Outro conceito interessante que o autor explora é o conceito de polivalência que diz que um espaço deve apresentar diversas funções implícitas com abertura para a interpretação livre de cada pessoa. Isso pode ser visto com o que ocorre com a mureta da escola Montessori, em Delft, com os blocos de iluminação do alojamento para estudantes de Weesperstraat, e com a mureta circular da minha casa que fica situada no quintal dos fundos. Originalmente o objetivo dela era ser a base para a construção de uma piscina, mas atualmente ela é uma divisória entre a parte aterrada e o concreto, além de ser usada como banco, suporte de vasos e local de brincadeiras para crianças. Outro lugar que não carrega somente a sua funcionalidade original é a escadaria, pois ela ainda é usada como assento ou base para a diversão infantil.

Mesmo que quando se pense em uma residência seja comum surgir a ideia de que todo seu espaço é habitado ou utilizado, a realidade nem sempre é assim. Hertzberger diz que a soleira da porta marca a divisão entre o espaço público, rua, e privado, residência. Porém, no Brasil é comum não haver casas com as portas que dão diretamente para a rua. A minha casa é um desses exemplos onde entre o portão e a porta de entrada há um espaço que não é utilizado.

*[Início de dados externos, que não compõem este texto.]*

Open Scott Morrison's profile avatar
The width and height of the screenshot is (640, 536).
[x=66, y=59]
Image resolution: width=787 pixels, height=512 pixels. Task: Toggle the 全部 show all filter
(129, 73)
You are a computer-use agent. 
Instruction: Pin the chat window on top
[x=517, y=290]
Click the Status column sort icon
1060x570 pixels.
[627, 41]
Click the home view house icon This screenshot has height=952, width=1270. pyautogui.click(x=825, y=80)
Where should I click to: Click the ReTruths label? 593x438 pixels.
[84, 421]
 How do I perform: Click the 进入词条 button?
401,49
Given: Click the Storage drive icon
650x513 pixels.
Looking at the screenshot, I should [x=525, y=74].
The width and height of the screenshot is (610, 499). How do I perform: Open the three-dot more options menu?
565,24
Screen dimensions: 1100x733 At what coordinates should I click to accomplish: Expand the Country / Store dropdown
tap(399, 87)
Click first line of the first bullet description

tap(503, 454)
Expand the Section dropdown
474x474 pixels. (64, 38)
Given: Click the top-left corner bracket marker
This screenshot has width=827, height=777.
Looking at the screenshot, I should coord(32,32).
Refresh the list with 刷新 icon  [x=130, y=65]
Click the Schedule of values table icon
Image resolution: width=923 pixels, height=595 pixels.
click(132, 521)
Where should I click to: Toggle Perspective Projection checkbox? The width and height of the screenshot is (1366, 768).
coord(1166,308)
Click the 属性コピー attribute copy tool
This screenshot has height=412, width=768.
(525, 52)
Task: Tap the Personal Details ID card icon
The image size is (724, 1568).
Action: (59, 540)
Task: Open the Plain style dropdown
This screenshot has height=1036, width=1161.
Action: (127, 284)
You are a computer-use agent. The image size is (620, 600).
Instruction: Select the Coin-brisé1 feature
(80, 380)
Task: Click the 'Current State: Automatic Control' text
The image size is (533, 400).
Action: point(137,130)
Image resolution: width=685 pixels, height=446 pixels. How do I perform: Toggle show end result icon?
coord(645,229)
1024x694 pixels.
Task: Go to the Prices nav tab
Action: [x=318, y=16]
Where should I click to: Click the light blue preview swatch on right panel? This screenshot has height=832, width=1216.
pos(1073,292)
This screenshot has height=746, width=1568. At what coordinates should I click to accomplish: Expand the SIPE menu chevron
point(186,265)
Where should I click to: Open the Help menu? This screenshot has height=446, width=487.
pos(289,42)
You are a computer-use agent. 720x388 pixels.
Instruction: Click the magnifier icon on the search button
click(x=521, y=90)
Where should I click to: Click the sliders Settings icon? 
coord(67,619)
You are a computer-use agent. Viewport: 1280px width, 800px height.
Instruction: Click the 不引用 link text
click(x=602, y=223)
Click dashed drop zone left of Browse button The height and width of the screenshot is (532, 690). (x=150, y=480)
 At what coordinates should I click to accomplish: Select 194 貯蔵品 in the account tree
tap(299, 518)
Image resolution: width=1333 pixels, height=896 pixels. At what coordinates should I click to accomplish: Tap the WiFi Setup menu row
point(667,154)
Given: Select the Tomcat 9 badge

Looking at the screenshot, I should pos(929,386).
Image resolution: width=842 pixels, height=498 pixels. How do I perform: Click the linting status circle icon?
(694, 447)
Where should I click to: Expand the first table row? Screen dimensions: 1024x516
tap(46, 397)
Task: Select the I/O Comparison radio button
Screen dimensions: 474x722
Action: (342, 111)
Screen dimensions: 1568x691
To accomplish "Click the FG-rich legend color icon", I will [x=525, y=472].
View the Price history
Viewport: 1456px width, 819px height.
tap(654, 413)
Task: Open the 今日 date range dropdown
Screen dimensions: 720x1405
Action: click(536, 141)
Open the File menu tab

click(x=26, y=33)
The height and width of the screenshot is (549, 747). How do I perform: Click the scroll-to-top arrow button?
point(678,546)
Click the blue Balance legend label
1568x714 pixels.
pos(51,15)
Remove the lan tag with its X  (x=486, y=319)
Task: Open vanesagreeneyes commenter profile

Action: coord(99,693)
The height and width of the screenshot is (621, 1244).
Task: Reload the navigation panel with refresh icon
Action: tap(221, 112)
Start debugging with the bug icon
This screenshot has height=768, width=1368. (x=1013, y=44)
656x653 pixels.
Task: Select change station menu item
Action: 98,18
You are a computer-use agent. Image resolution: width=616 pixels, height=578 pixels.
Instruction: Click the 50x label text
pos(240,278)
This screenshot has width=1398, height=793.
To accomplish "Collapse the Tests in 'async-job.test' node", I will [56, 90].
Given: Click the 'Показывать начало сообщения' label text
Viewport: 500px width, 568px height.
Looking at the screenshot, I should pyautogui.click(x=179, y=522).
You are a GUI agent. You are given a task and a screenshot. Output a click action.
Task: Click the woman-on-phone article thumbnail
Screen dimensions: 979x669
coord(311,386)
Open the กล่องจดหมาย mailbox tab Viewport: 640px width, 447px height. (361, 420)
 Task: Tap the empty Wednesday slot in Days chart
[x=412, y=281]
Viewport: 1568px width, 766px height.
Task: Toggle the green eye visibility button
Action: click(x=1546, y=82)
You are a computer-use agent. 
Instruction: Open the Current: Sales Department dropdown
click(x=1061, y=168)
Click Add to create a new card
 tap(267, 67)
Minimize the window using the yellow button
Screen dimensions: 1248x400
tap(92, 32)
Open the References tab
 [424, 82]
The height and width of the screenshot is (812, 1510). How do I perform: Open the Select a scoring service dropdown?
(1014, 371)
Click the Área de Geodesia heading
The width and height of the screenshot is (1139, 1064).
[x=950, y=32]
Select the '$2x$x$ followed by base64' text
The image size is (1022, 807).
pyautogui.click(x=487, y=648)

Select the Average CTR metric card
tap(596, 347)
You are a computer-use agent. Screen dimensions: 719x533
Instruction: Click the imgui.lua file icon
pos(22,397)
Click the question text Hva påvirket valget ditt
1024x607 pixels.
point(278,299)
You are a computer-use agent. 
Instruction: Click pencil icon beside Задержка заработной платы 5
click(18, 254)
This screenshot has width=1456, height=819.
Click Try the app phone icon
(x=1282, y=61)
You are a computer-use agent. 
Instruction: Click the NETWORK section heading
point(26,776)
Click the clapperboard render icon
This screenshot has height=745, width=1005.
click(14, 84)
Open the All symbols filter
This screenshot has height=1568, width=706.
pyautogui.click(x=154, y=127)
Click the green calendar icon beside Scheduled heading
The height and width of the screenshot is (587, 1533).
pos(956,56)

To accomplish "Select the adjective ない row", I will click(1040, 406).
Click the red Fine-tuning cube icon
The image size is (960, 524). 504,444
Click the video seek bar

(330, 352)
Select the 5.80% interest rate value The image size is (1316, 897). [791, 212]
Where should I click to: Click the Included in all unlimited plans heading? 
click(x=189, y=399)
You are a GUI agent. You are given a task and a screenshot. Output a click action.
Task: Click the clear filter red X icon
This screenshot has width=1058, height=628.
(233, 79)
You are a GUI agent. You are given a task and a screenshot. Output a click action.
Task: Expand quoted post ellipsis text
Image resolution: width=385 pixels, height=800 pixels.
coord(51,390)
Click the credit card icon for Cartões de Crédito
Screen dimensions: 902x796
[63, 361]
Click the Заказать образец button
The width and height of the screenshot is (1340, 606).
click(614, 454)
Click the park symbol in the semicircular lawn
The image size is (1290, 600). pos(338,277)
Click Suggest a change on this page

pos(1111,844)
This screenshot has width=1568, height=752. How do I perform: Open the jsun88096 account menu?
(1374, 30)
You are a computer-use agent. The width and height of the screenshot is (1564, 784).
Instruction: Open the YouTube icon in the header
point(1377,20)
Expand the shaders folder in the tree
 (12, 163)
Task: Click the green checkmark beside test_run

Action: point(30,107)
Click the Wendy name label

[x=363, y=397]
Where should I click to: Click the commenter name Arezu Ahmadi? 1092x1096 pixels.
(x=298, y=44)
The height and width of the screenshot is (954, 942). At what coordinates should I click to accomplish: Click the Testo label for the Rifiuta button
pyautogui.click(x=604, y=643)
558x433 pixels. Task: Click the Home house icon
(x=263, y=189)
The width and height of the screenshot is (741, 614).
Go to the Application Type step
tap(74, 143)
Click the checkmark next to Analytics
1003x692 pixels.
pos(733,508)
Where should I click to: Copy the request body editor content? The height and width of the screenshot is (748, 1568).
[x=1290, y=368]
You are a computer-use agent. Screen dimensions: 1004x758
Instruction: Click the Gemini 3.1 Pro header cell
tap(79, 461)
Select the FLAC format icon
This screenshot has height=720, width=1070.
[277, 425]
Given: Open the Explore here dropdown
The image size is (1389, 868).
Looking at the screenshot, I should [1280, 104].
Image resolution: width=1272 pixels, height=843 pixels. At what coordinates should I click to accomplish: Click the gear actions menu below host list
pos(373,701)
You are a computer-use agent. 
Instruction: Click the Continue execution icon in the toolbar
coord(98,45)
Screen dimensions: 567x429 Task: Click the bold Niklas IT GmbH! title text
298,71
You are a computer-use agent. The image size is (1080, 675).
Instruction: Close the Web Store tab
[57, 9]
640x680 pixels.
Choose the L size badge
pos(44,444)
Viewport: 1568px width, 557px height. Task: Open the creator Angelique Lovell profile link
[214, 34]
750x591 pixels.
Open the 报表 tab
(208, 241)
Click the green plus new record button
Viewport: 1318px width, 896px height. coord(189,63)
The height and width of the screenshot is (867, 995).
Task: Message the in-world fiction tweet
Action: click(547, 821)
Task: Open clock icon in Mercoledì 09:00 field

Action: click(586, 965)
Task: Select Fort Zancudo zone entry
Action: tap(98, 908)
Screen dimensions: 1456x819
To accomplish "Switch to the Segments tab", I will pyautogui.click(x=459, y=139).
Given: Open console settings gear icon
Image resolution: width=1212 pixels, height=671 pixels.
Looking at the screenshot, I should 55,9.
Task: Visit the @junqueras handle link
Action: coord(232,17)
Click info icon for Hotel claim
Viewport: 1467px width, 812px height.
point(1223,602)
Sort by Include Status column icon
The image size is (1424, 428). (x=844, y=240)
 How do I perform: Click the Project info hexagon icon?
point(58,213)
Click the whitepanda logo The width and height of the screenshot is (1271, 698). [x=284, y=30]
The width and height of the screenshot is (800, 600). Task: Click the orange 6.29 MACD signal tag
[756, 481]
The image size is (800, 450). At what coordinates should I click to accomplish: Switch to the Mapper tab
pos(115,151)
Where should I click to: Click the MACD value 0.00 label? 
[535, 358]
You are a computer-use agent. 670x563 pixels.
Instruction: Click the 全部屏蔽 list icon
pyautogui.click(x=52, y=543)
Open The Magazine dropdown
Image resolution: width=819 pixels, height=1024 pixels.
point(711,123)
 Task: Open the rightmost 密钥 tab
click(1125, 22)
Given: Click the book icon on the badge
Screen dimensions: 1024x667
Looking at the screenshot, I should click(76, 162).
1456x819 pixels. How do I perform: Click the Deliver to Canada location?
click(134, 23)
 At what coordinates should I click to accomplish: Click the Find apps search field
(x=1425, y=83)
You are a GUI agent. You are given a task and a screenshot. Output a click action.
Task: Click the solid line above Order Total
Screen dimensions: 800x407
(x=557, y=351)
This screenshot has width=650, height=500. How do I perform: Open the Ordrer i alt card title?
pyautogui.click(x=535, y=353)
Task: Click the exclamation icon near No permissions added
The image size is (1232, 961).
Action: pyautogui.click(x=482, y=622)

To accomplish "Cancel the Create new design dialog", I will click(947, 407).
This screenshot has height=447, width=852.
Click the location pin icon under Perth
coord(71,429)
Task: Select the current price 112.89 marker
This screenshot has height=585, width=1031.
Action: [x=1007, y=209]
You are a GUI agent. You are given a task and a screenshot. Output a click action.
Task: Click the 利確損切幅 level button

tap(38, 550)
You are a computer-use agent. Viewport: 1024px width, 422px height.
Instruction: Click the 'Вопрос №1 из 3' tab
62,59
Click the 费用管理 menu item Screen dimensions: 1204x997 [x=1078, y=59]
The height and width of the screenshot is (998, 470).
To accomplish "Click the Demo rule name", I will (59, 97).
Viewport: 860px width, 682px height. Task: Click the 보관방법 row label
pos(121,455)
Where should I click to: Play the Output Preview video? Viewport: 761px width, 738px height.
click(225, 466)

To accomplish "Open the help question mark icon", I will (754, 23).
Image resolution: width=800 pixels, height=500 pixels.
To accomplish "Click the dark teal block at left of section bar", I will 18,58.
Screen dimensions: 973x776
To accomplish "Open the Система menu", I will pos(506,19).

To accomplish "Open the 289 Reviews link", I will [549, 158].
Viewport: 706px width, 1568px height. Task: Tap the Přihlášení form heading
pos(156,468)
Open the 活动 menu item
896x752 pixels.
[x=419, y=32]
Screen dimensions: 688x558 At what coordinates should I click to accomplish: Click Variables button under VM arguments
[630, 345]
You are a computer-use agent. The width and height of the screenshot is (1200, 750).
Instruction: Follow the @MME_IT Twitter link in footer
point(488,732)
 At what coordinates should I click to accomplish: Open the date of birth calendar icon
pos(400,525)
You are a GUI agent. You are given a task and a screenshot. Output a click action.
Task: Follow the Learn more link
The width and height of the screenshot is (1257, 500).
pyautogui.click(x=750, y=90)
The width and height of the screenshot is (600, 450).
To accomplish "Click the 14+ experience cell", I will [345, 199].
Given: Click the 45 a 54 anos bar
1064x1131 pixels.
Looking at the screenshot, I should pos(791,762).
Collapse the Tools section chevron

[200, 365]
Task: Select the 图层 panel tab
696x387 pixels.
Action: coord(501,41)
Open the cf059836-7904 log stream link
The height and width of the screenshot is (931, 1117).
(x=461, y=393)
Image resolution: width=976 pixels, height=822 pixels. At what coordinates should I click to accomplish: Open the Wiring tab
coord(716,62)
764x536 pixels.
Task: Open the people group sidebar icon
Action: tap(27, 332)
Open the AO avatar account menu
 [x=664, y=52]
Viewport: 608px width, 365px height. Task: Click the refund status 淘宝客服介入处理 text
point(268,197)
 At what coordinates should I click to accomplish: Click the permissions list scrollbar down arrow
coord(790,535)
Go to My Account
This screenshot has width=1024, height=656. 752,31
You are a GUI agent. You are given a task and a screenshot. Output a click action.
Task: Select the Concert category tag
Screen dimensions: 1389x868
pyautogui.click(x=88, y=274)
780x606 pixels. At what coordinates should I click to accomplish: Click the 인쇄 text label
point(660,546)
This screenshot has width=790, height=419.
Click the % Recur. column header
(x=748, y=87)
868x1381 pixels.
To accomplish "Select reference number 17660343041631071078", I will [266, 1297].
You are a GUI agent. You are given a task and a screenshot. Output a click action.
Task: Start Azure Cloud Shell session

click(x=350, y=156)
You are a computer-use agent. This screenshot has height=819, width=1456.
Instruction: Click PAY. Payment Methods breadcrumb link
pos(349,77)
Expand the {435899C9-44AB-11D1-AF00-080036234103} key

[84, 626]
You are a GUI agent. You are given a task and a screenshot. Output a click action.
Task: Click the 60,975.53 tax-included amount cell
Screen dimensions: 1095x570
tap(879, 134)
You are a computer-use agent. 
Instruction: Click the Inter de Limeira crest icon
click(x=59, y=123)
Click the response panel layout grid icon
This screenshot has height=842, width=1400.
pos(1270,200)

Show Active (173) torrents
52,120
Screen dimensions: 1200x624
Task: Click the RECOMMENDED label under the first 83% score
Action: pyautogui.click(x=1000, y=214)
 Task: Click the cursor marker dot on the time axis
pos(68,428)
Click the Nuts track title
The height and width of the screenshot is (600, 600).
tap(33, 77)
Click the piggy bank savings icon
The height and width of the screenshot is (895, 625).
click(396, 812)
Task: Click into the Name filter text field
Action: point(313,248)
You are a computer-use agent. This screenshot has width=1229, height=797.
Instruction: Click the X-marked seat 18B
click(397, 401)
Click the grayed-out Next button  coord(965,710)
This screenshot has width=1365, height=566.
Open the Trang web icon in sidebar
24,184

Nenhum dos moradores sente-se à vontade para usufruir do espaço por conta da falta de privacidade causada pelo portão de grades que proporciona uma visão direta da casa para quem passa na rua. 

A única forma de privacidade que temos é causada pelos vidros foscos da janela que impedem a visão nítida do que está ocorrendo dentro da casa e isso é totalmente o oposto das casas da Holanda que foram citadas pelo autor no livro.

Contudo, a rua não é muito movimentada para causar tamanho desconforto. Por ser uma rua sem saída não há muita movimentação de pessoas ou veículos, fazendo com que a vizinhança seja tranquila. Algumas famílias sentem-se tão à vontade que é comum, principalmente aos domingos, encontrar pessoas sentadas nas calçadas conversando e as crianças brincando na rua. Isso apenas demonstra a ideia de Herman Hertzberger sobre dar à rua a qualidade de uma sala de estar para que possa ocorrer a interação cotidiana entre os moradores que ali vivem.




Comentários

  1. Aline (Ane ) Nota A
    Demonstra que leu o livro e entendeu os conceitos, visto que em sua análise grande parte dos conceitos são abordados. Com imagens e citações do próprio Hertzberger, o texto ficou claro além de que todas as problematizações e caracterizações do espaço foram facilmente compreendidos. Também identificou ambientes que careciam dos conceitos de Hertzberger. Ademais, propôs inovações na leitura do espaço, comparando com os exemplos do livro, como a fábrica Van Nelle, e enfatizando as diferenças até mesmo da cultura e tradição arquitetônica entre os países. Por fim, abrange também os aspectos não apenas da residência, como também da rua e da vizinhança.

    Avaliação P2P, feita em grupo por Filip, Racine e Will.